** Opening Excerpted data block **

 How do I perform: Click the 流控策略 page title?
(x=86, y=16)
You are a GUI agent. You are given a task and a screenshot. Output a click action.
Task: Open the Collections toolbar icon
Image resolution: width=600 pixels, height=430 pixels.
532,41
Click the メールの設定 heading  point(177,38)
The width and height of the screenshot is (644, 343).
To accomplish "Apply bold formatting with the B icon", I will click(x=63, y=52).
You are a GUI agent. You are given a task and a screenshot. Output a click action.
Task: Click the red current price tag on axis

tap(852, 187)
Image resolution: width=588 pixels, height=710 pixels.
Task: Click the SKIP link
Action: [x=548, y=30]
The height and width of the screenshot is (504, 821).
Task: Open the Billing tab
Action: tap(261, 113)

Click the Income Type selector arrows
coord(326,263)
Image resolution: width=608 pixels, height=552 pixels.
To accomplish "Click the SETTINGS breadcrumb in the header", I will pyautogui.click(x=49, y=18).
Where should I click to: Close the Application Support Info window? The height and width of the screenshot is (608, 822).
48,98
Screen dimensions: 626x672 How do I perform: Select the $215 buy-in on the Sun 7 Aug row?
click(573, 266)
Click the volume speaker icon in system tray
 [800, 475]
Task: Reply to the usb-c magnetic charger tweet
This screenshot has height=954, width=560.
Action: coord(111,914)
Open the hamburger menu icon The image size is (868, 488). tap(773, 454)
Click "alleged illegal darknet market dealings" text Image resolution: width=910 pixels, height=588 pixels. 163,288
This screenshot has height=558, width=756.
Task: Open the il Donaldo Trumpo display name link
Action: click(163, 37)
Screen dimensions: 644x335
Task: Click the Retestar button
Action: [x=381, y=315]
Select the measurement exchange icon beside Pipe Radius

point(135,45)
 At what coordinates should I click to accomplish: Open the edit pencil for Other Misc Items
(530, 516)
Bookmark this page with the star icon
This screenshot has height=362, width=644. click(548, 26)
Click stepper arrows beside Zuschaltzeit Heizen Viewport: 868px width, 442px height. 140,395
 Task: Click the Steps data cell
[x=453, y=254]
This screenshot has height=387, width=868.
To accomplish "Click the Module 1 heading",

** Closing Excerpted data block **

> About this exercise: For this task, write out exactly the lines of the entries above, starting at the line with "At what coordinates" and ending at the line with "Click stepper arrows", both included, and no others.

> Result of the task:
 At what coordinates should I click to accomplish: Open the edit pencil for Other Misc Items
(530, 516)
Bookmark this page with the star icon
This screenshot has height=362, width=644. click(548, 26)
Click stepper arrows beside Zuschaltzeit Heizen Viewport: 868px width, 442px height. 140,395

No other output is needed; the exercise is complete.